- **Work instructions**
Rewrite everything in the records from the line containing "Screen dimensions: 1891x991" down to the line containing "point(1799,706)", replacing "Show price" with "Display price" and keeping all else the same. Leave the pictures out of your answer.

- **Data records**

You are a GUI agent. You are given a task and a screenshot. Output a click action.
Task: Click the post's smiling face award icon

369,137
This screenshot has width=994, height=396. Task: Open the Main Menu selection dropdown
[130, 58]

* * *

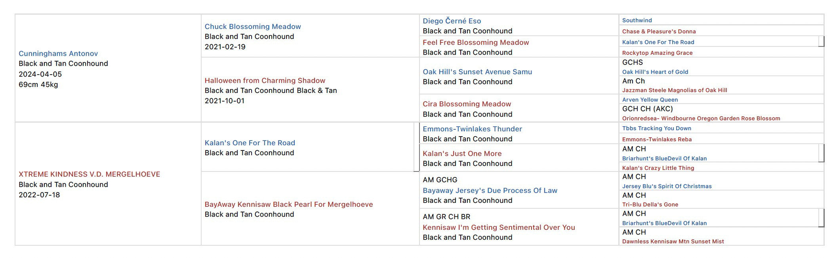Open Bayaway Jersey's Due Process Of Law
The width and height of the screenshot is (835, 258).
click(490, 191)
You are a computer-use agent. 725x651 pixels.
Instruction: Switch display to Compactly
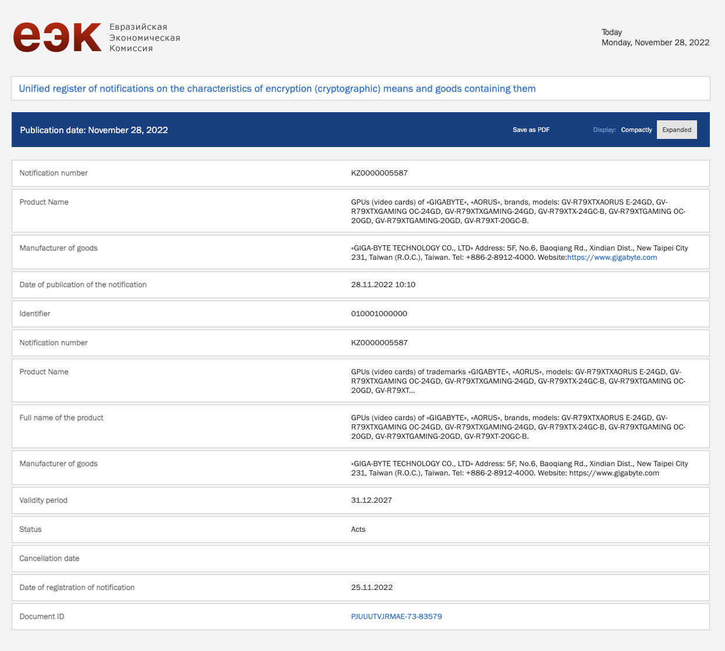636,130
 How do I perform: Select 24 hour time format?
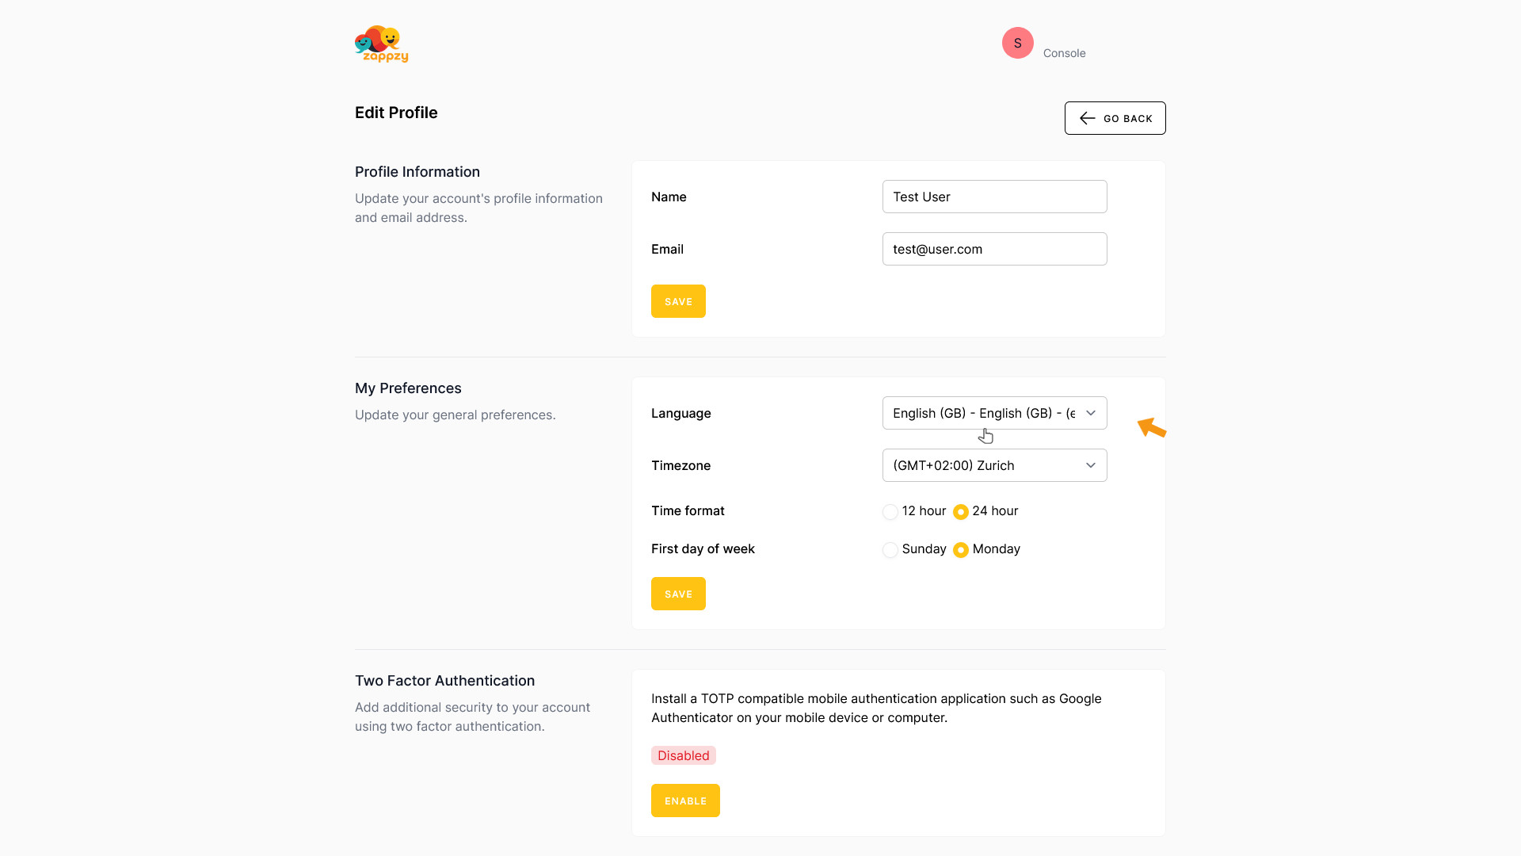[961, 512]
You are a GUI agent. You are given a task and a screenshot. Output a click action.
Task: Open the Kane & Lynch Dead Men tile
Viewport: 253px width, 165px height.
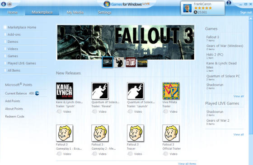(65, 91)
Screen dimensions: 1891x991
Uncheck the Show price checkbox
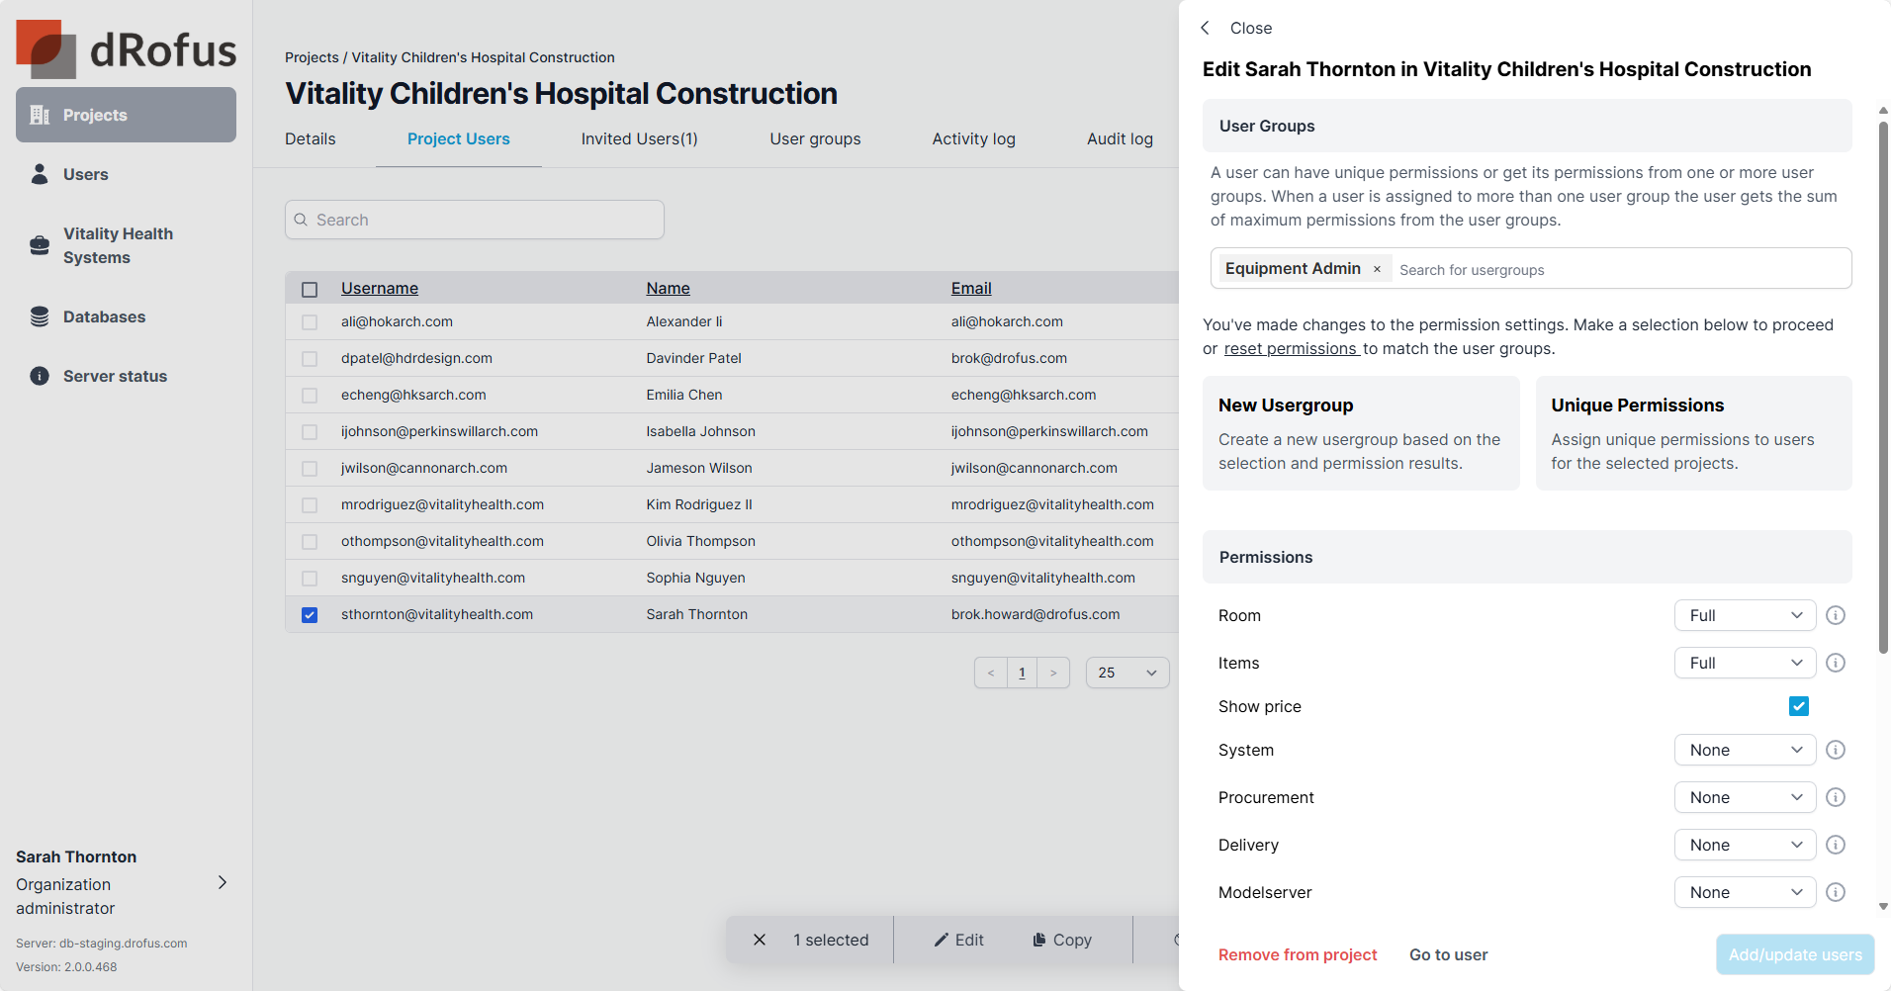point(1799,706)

- **Result**
Screen dimensions: 1891x991
Uncheck the Display price checkbox
point(1799,706)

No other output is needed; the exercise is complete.